Toutefois, certaines voix s'élèvent contre ce bilan. Daniel Zaïdani affirme qu'à part pour les amphidromes, il ne sait pas à quoi a servi l'argent de l'Europe à Mayotte. Et il souligne qu'il a organisé à de nombreuses reprises la fête de l'Europe où intervenaient des spécialistes comme les docteurs en droit Thomas Msaïdié, maître de conférence en droit public au centre universitaire de Dembeni. Il avait également mis en place le concours de Jeunes Ambassadeurs, dont l'objectif était de les sensibiliser aux questions européennes, notamment en les amenant à Bruxelles avec l'eurodéputé Younous Omarjee.
Jacques Martial Henry, porteur de projet d'hôtel, mais également élu municipal de l'opposition à Mamoudzou, s'est également prononcé contre le GIP rassemblant le département et la préfecture pour la gestion des fonds européens. Il affirme que les fonds sont attribués de façon discriminatoire et qu'aucun natif de l'île n'en a bénéficié, alors que les porteurs de projet étaient nombreux et sérieux.
Quoiqu'il en soit, le défi sera de maximiser ces fonds européens. Au vu des critères de population et de la situation économique et sociale, Mayotte pourrait prétendre à 825 millions d'euros pour les 6 prochaines années. Mais c'est loin d'être gagné.
Le gouvernement ne souhaite nous accorder que la moitié des 825 millions d'euros de fonds européens de droit commun de la période 2021-2027. C'est inacceptable ! Mayotte n'a pas les moyens de se priver de 400 millions d'euros qui partiront financer des projets de territoires beaucoup mieux équipés.
Et les projets à Mayotte ne manquent pas. Piste longue pour l'aéroport, un deuxième hôpital, extension du port de Longoni, université de plein exercice, assainissement, etc.
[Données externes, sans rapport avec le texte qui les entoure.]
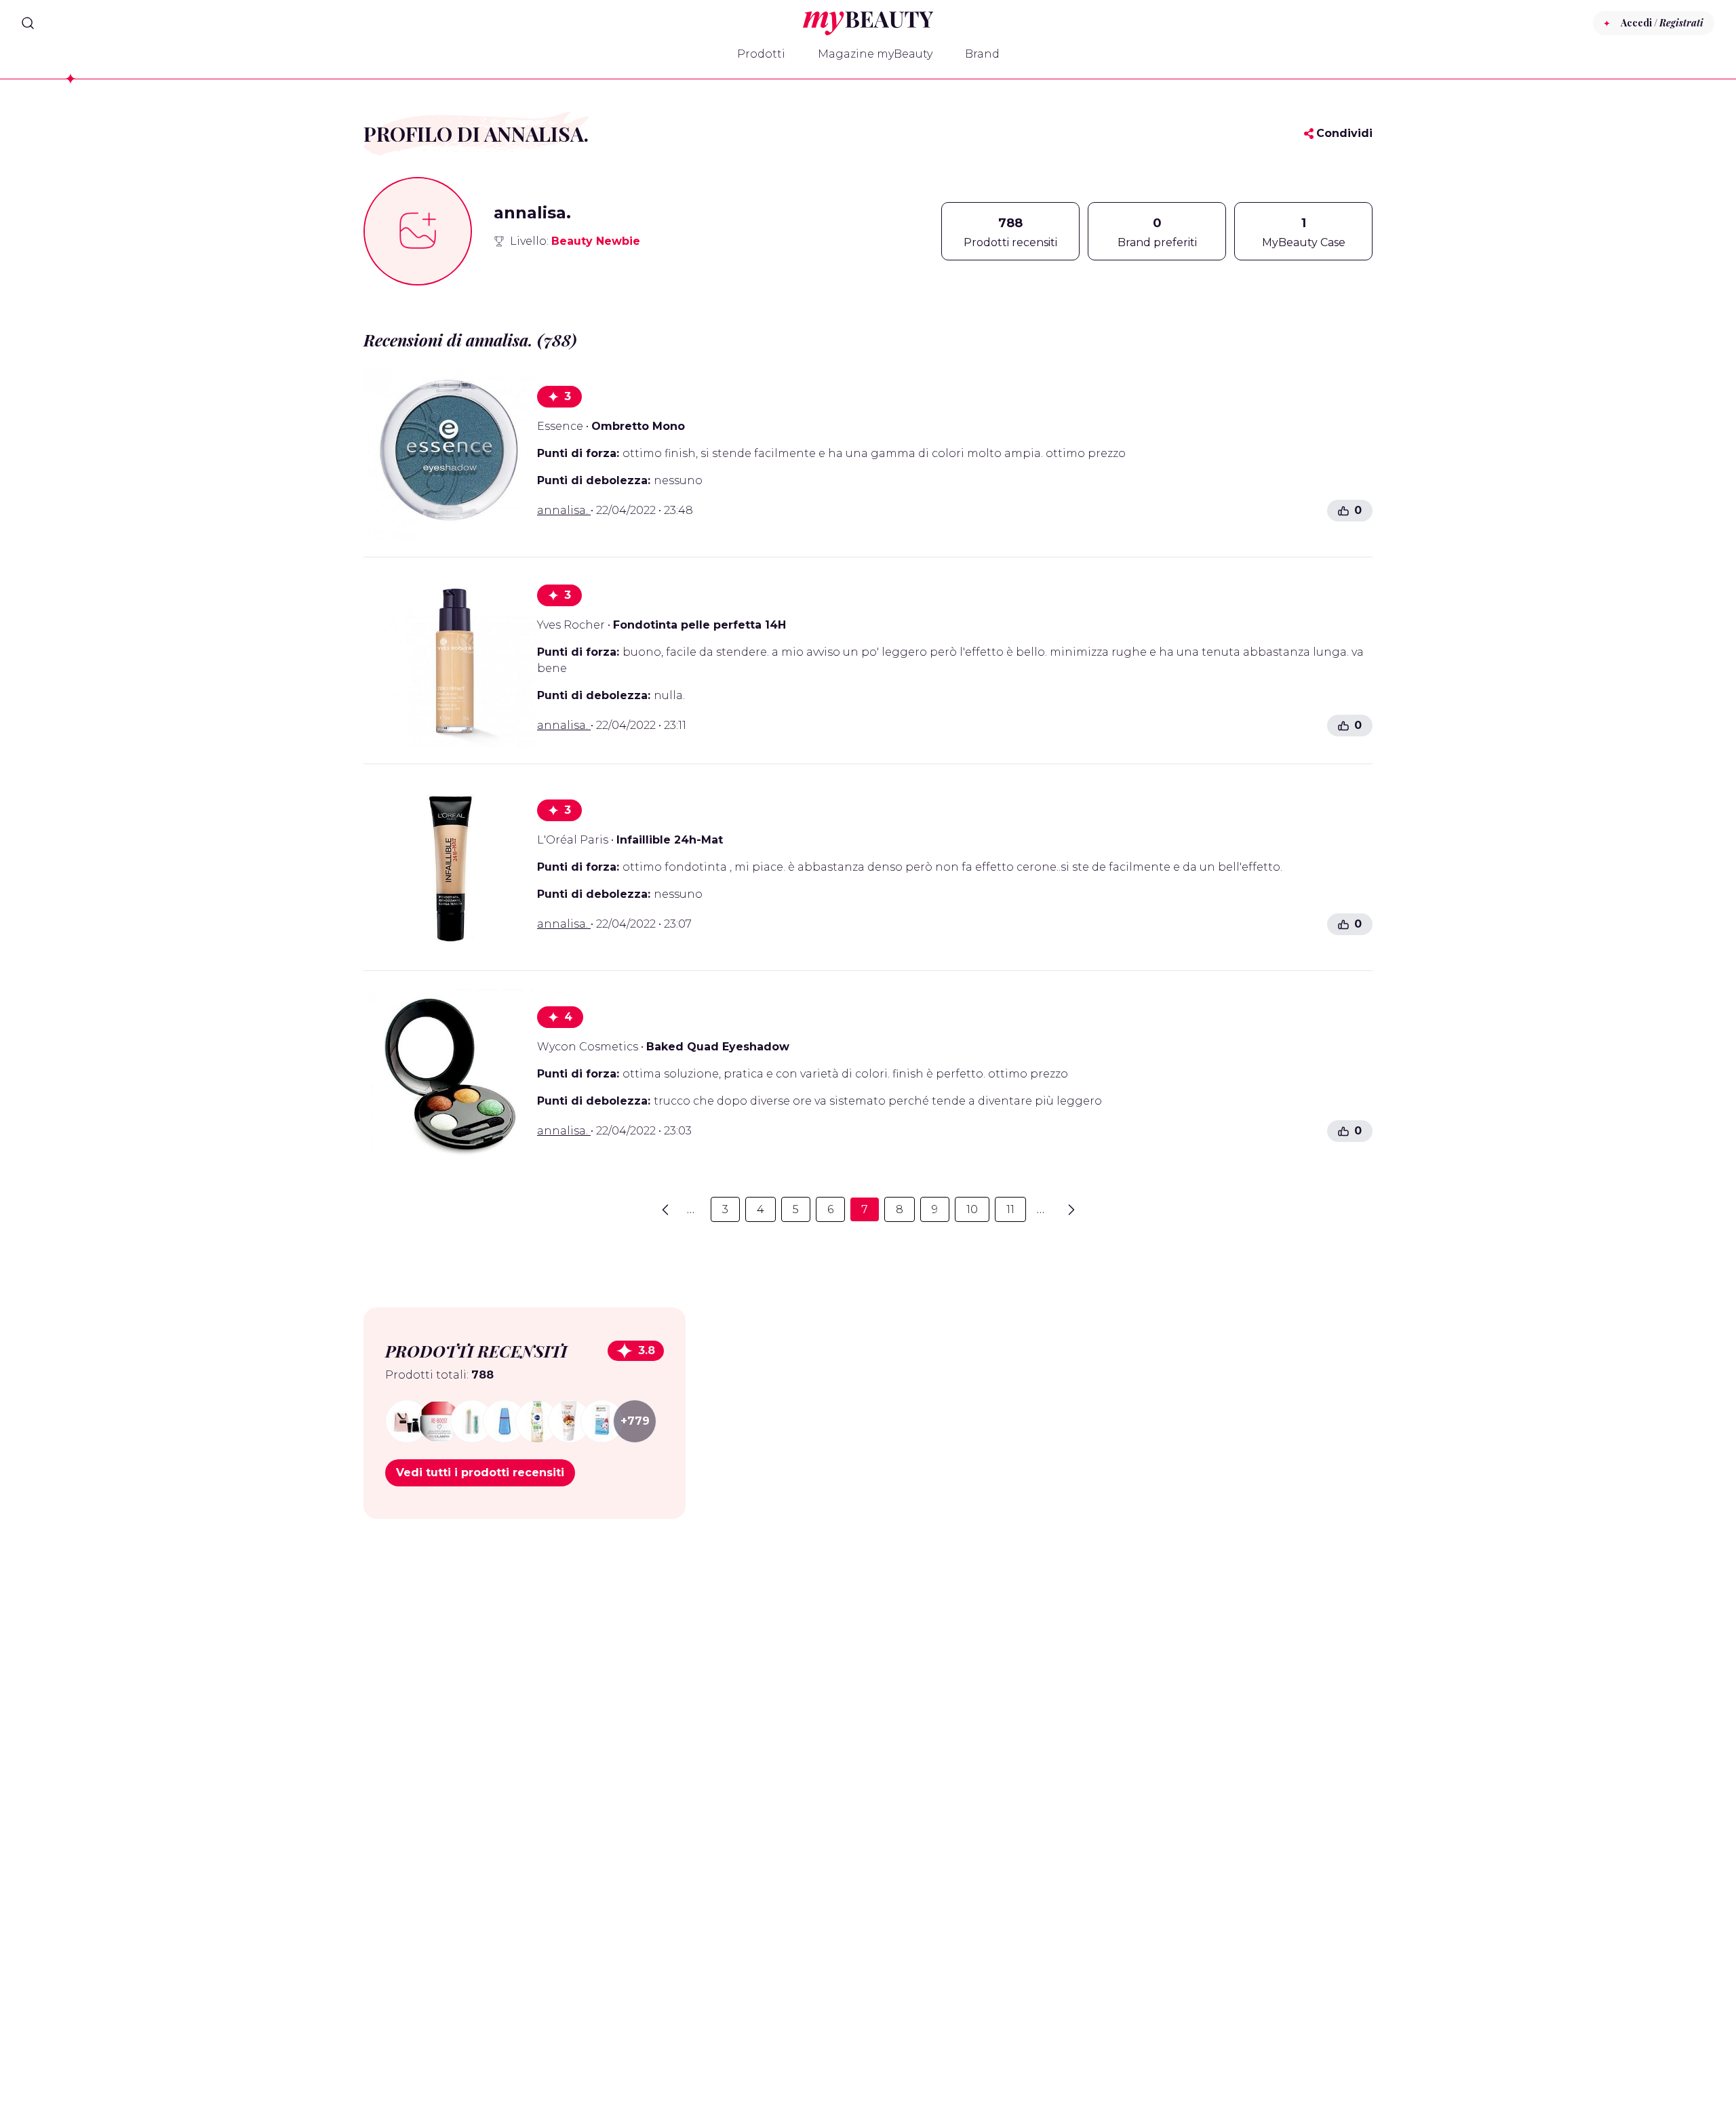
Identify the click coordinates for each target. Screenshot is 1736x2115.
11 (1010, 1209)
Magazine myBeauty (875, 53)
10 (972, 1209)
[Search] (28, 23)
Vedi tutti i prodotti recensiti (480, 1472)
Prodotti (761, 53)
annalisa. (564, 510)
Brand (982, 53)
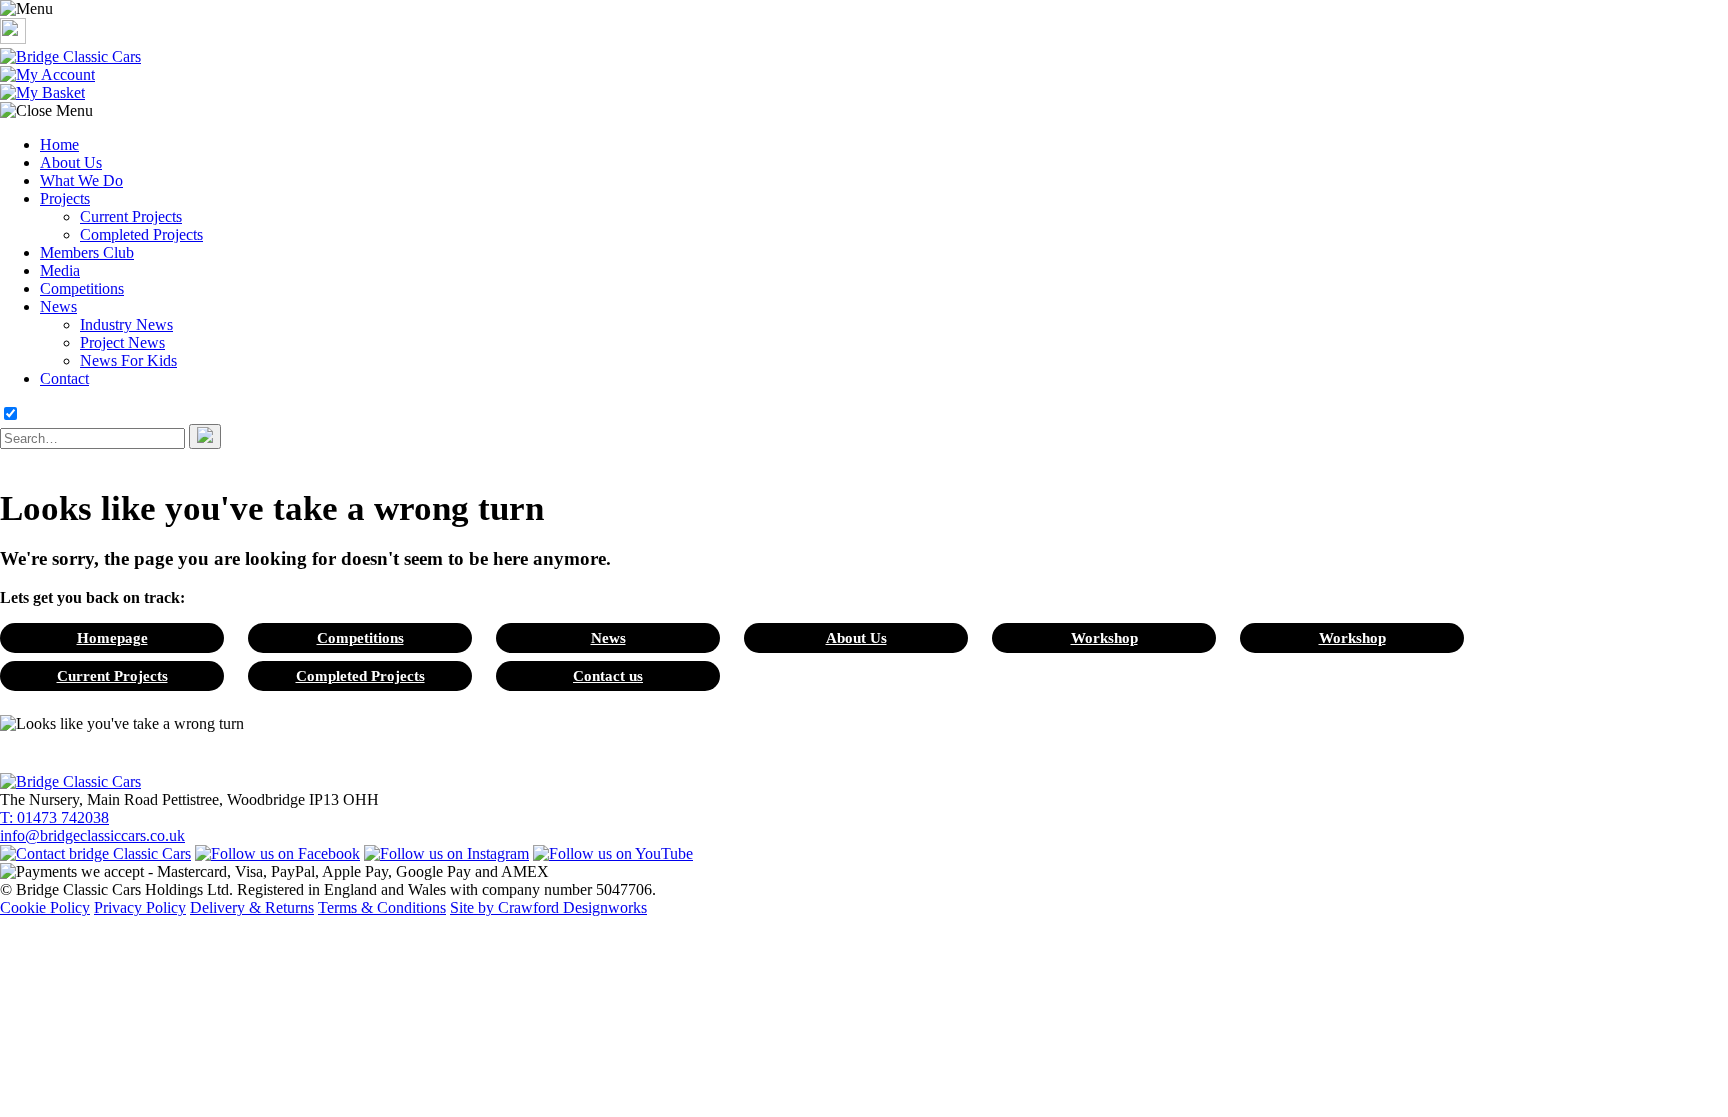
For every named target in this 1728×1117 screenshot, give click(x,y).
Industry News (126, 324)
Schengen et Frontex, les nouveaux espoirs pour lutter contre l'immigration clandestine
Mais pour beaucoup, l'Europe est aussi un espoir pour lutter contre l'immigration clandestine. Le conseil départemental, suite à l'appel lancé par le parti Le temps d'agir, a adopté une motion demandant l'intégration de Mayotte dans l'espace Schengen. L'objectif est double.
En entrant dans Schengen, on mettra fin aux séjours "made in Mayotte" et cela permettra aux titulaires de ces cartes de circuler partout en Europe. Les séjours "made in Mayotte" nous asphyxient, on ne peut pas accueillir tout le monde. Et puis qui dit Schengen, dit Frontex. Les Açores et Madère font partie de Schengen, pourquoi pas nous ?
Là aussi le combat n'est pas gagné. L'eurodéputé LR François-Xavier Bellamy avait fait part de son scepticisme en soulignant que si Mayotte fait son entrée dans Schengen, cela ferait un appel d'air pour tous les migrants d'Afrique de l'Est et d'Afrique australe. Mais les partisans de l'entrée de Mayotte dans l'espace Schengen avancent que Frontex, l'agence européenne des gardes-frontières et gardes-côtes mobilisera les moyens humains et matériels pour empêcher les kwassa kwassa d'accoster sur notre île.